Smurfkind may well greet life's challenges with a cheerful smile and a song in their hearts — and all in an oddly convenient twenty-minute time slot. But perhaps behind that affability lies shadows of a much darker shade of blue.
Smurfs are biologically unique
Setting aside for a moment the possibility that Smurfs are entirely fictional, it's worth pointing out that assuming they do exist, they're biologically unique. The previously cited Terminally Incoherent article leaves a tantalizing trail of clues here. First, the removal of one's hat appears to be taboo for these creatures. Why? Then there's the unusual fact that a gifted (albeit widely-shunned) wizard repeatedly failed to breed Smurfs in captivity for research purposes. How can this be?

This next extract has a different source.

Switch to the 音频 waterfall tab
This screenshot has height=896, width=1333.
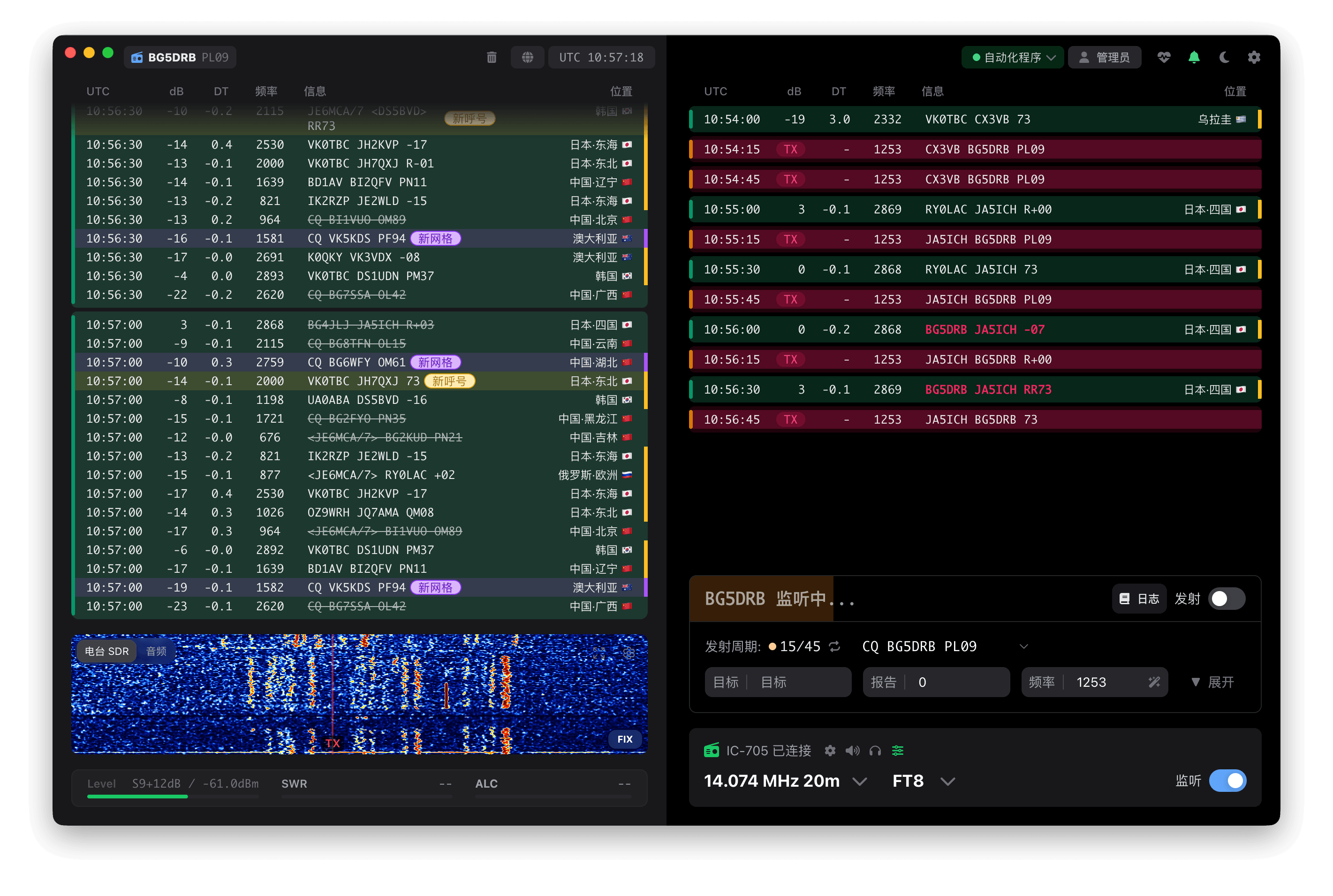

One interesting theory posited in Terminally Incoherent's seminal foray into Smurf morphology is that Smurfs are, in fact, mushroom symbiotes. The implications are dizzying. Perhaps the hat isn't a hat at all, but the cap of a psychoactive mushroom with a direct biological pathway leading directly to the Smurf's frontal cortex. If so, removal of the cap wouldn't merely cause social embarrassment. The act would be tantamount to performing a complete and likely irreversible lobotomy.
In one fell swoop, this theory covers off the mystery of Smurf reproduction and perhaps offers an intriguing explanation for why Smurfs seem to have an endless supply of mushrooms for habitation, ingenious evasion mechanisms, and so forth. Perhaps the entire Smurf community is some kind of meta-organism, an intelligent fungus unknown to (again, admittedly fictional) science?
It all begs the question: Is Smurf/human reproduction viable? While shrouded in mystery, history offers tantalizing clues that Homo Smurfeus may indeed once have roamed this planet. There's so much we've yet to learn.